Enviro News Asia, Kenya – A new international partnership has been launched to accelerate large-scale landscape restoration and strengthen climate resilience across Africa, as global efforts intensify to address land degradation, biodiversity loss, and climate change. The Center for International Forestry Research and World Agroforestry (CIFOR-ICRAF) has formally partnered with restoration-focused company TERRAGRN to expand a science-based model that integrates ecological restoration with economic development.
The partnership was announced in late January 2026 and spans multiple regions, including Kenya, the United Kingdom, and South Africa, with an initial focus on scaling restoration outcomes in southern Africa. Through this collaboration, CIFOR-ICRAF and TERRAGRN aim to replicate and expand proven restoration systems that combine regenerative land use, climate mitigation, and sustainable livelihoods.
The collaboration builds on CIFOR-ICRAF’s long-standing scientific leadership in landscape restoration and TERRAGRN’s experience in commercial-scale regenerative agriculture. Together, the partners will deploy an integrated delivery model that links research, field implementation, monitoring systems, and market-based financing mechanisms to ensure long-term environmental and economic viability.
At the center of the partnership is the Mpumalanga Restoration Programme in South Africa, where regenerative agroforestry systems have already been implemented and managed with local communities. The initiative has supported the rehabilitation of degraded cropland and grasslands, while contributing to food security, job creation, and ecosystem recovery.
“By combining scientific rigor with a commercially viable delivery model, this partnership demonstrates how restoration can be implemented at scale while remaining economically sustainable,” said the Director General of CIFOR-ICRAF. He emphasized that the collaboration strengthens the pathway from research to real-world impact, ensuring restoration efforts deliver measurable climate and livelihood benefits.

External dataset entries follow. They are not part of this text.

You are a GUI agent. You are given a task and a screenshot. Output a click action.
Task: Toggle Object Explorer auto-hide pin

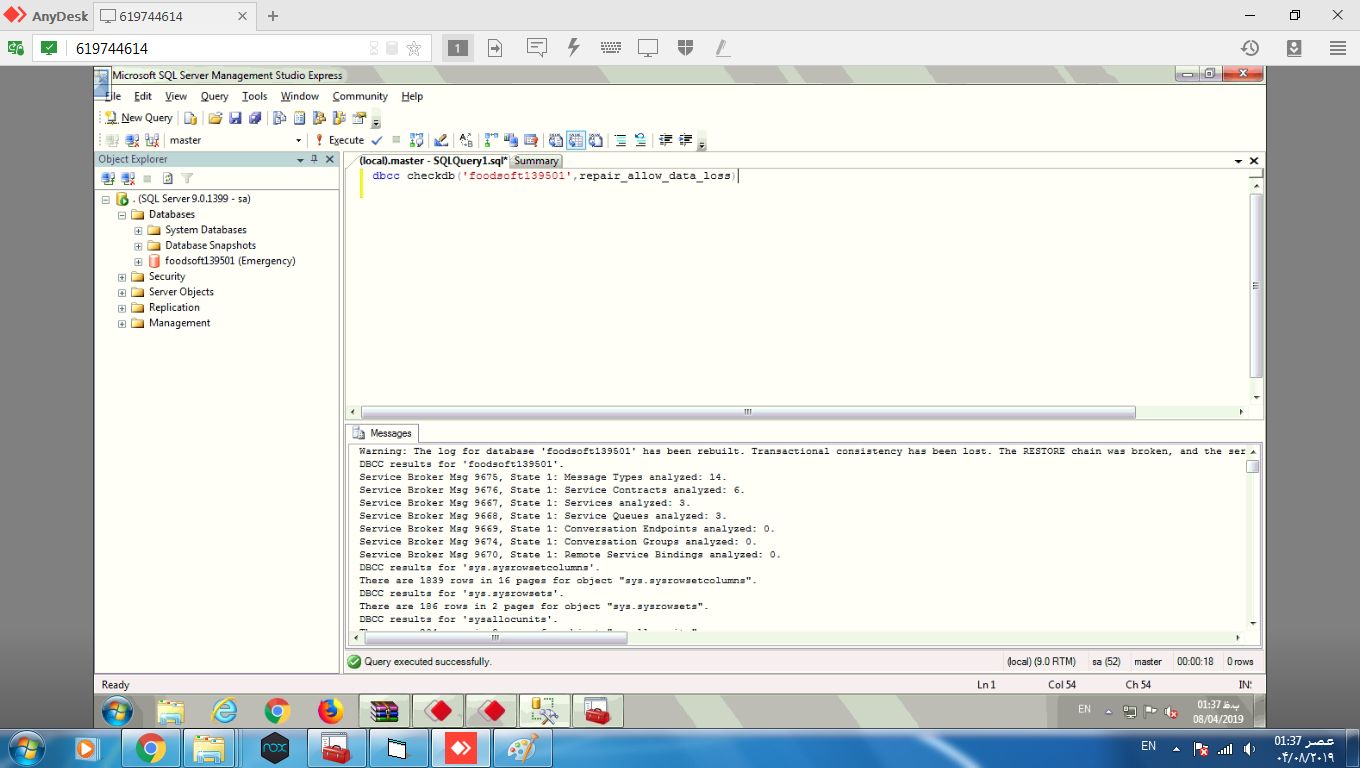coord(314,159)
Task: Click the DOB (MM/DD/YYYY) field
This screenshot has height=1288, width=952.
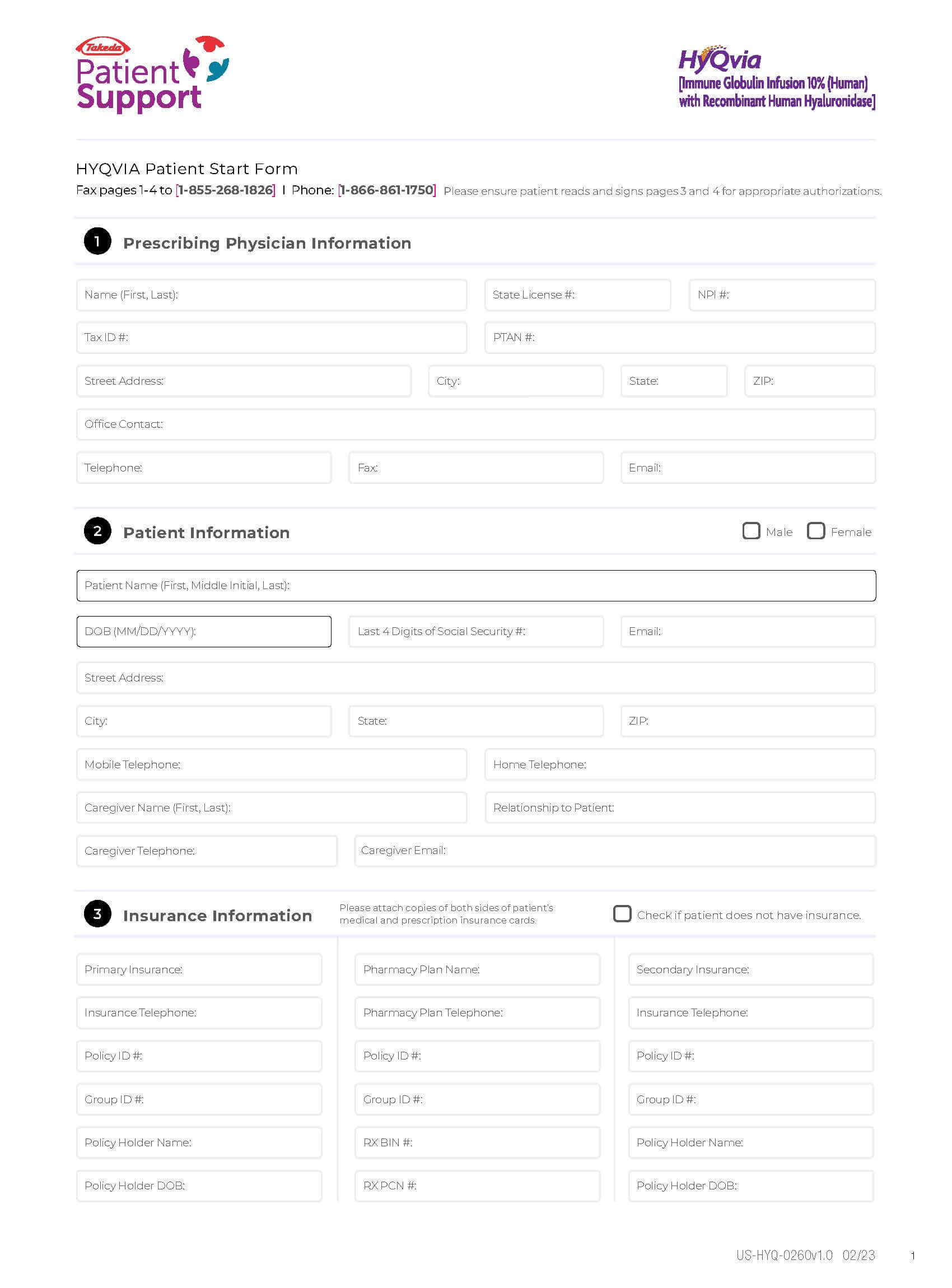Action: coord(203,632)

The Chief Executive Officer of TERRAGRN stated that the partnership provides a strong foundation for scaling restoration beyond pilot projects. “This collaboration allows us to integrate science, finance, and local participation into a single framework that can be expanded across regions facing similar land degradation challenges,” he said.
Under the agreement, CIFOR-ICRAF will lead on scientific design, restoration typologies, and environmental monitoring, while TERRAGRN will focus on delivery systems, value-chain development, and blended finance structures. The model includes the use of Monitoring, Reporting and Verification (MRV) systems, combining field data, remote sensing, and digital platforms to track ecological and climate outcomes.
The partnership also seeks to mobilize long-term capital by developing revenue streams from sustainable commodities, ecosystem services, and climate-aligned investments. This approach is intended to reduce dependence on short-term funding and support financially resilient restoration initiatives.
In the coming decade, CIFOR-ICRAF and TERRAGRN plan to build a portfolio of high-integrity restoration programs that contribute to national climate commitments, biodiversity targets, and rural development goals. The partners stated that the model is designed to be replicated across Africa and other regions where degraded landscapes present both environmental risks and economic opportunities.